***** Data provided *****
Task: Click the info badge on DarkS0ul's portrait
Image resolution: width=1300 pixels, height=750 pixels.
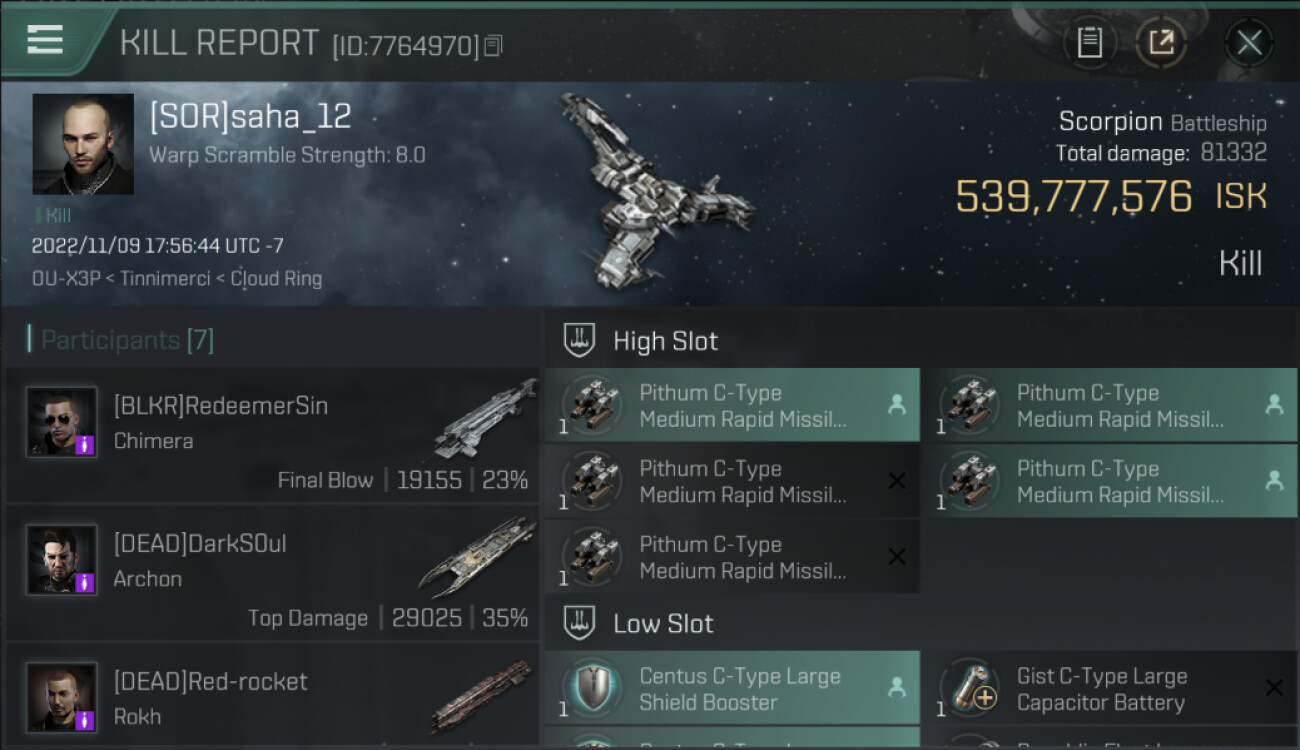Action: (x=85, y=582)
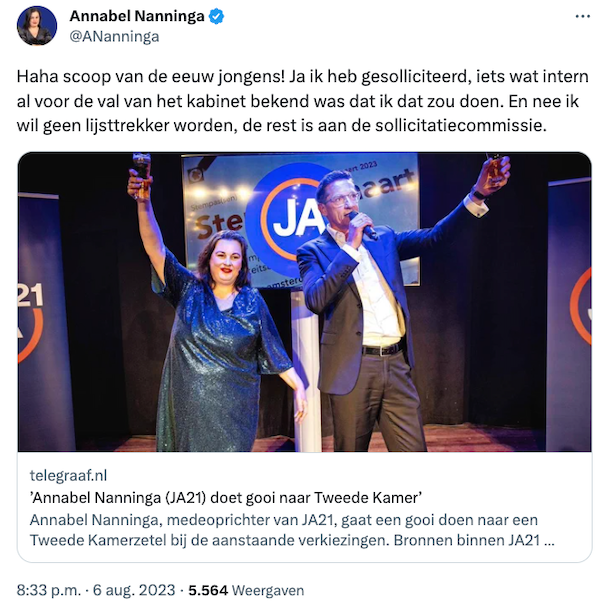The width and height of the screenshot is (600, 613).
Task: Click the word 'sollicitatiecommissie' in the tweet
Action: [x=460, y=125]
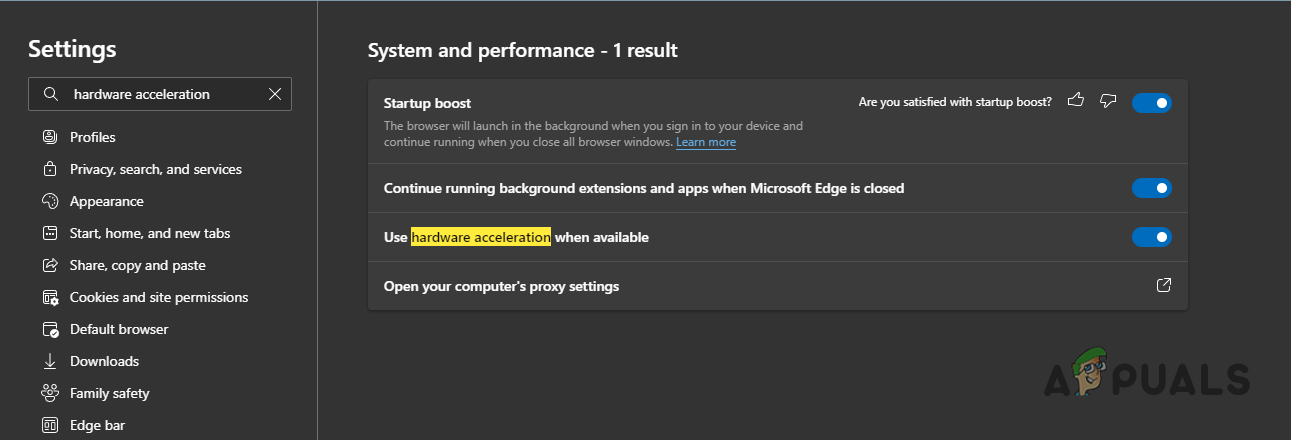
*****
**Task**
Once the pictures are removed, repeat all of the data above exactly.

**Expected answer**
Task: Click the info badge on DarkS0ul's portrait
Image resolution: width=1300 pixels, height=750 pixels.
Action: (x=85, y=582)
The width and height of the screenshot is (600, 613).
Task: Click the word 'sollicitatiecommissie' in the tweet
Action: [x=460, y=125]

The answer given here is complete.